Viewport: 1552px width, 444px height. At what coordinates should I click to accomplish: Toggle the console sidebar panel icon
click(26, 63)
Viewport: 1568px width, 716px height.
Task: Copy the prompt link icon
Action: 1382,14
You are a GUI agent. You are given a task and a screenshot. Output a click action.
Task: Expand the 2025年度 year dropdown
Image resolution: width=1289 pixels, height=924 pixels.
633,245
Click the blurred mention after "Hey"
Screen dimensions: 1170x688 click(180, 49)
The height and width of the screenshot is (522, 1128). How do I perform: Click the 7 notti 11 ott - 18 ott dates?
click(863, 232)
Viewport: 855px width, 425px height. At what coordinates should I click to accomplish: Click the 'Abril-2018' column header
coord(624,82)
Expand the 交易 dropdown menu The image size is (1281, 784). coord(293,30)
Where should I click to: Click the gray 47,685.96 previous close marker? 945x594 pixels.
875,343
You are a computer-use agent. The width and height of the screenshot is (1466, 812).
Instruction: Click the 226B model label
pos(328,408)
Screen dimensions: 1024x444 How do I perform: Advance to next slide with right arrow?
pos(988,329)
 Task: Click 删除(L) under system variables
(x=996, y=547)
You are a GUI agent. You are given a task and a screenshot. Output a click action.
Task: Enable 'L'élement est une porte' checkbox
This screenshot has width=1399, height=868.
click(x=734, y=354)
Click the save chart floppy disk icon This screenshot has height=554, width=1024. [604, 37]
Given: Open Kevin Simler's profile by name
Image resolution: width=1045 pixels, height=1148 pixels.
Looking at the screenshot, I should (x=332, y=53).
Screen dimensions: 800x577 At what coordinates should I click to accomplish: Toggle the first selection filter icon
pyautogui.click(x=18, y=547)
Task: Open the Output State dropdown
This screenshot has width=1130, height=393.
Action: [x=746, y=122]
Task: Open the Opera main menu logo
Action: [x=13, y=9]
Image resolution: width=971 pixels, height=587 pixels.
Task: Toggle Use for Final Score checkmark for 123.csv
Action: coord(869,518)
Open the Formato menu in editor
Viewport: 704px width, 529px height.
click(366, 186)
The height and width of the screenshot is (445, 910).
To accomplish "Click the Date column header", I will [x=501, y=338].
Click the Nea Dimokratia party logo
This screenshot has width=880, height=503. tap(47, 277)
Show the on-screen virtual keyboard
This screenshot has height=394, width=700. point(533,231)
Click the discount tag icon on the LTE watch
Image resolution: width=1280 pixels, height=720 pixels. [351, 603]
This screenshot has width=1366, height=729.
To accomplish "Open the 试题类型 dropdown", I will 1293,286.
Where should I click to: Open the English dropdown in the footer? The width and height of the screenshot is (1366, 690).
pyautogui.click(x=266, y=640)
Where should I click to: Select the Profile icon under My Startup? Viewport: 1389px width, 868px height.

::::::::

Problem statement >> Using the material above, please reproduce each line exactly.

Result of this task >>
Viewport: 1552px width, 444px height. At what coordinates should I click to accomplish: Toggle the console sidebar panel icon
click(26, 63)
Viewport: 1568px width, 716px height.
Task: Copy the prompt link icon
Action: 1382,14
You are a GUI agent. You are given a task and a screenshot. Output a click action.
Task: Expand the 2025年度 year dropdown
Image resolution: width=1289 pixels, height=924 pixels.
633,245
Click the blurred mention after "Hey"
Screen dimensions: 1170x688 click(180, 49)
The height and width of the screenshot is (522, 1128). How do I perform: Click the 7 notti 11 ott - 18 ott dates?
click(863, 232)
Viewport: 855px width, 425px height. At what coordinates should I click to accomplish: Click the 'Abril-2018' column header
coord(624,82)
Expand the 交易 dropdown menu The image size is (1281, 784). coord(293,30)
Where should I click to: Click the gray 47,685.96 previous close marker? 945x594 pixels.
875,343
You are a computer-use agent. The width and height of the screenshot is (1466, 812).
Instruction: Click the 226B model label
pos(328,408)
Screen dimensions: 1024x444 How do I perform: Advance to next slide with right arrow?
pos(988,329)
 Task: Click 删除(L) under system variables
(x=996, y=547)
You are a GUI agent. You are given a task and a screenshot. Output a click action.
Task: Enable 'L'élement est une porte' checkbox
This screenshot has width=1399, height=868.
click(x=734, y=354)
Click the save chart floppy disk icon This screenshot has height=554, width=1024. [604, 37]
Given: Open Kevin Simler's profile by name
Image resolution: width=1045 pixels, height=1148 pixels.
Looking at the screenshot, I should (x=332, y=53).
Screen dimensions: 800x577 At what coordinates should I click to accomplish: Toggle the first selection filter icon
pyautogui.click(x=18, y=547)
Task: Open the Output State dropdown
This screenshot has width=1130, height=393.
Action: [x=746, y=122]
Task: Open the Opera main menu logo
Action: [x=13, y=9]
Image resolution: width=971 pixels, height=587 pixels.
Task: Toggle Use for Final Score checkmark for 123.csv
Action: coord(869,518)
Open the Formato menu in editor
Viewport: 704px width, 529px height.
click(366, 186)
The height and width of the screenshot is (445, 910).
To accomplish "Click the Date column header", I will [x=501, y=338].
Click the Nea Dimokratia party logo
This screenshot has width=880, height=503. tap(47, 277)
Show the on-screen virtual keyboard
This screenshot has height=394, width=700. point(533,231)
Click the discount tag icon on the LTE watch
Image resolution: width=1280 pixels, height=720 pixels. [351, 603]
This screenshot has width=1366, height=729.
To accomplish "Open the 试题类型 dropdown", I will 1293,286.
Where should I click to: Open the English dropdown in the footer? The width and height of the screenshot is (1366, 690).
pyautogui.click(x=266, y=640)
Where should I click to: Select the Profile icon under My Startup? Viewport: 1389px width, 868px height.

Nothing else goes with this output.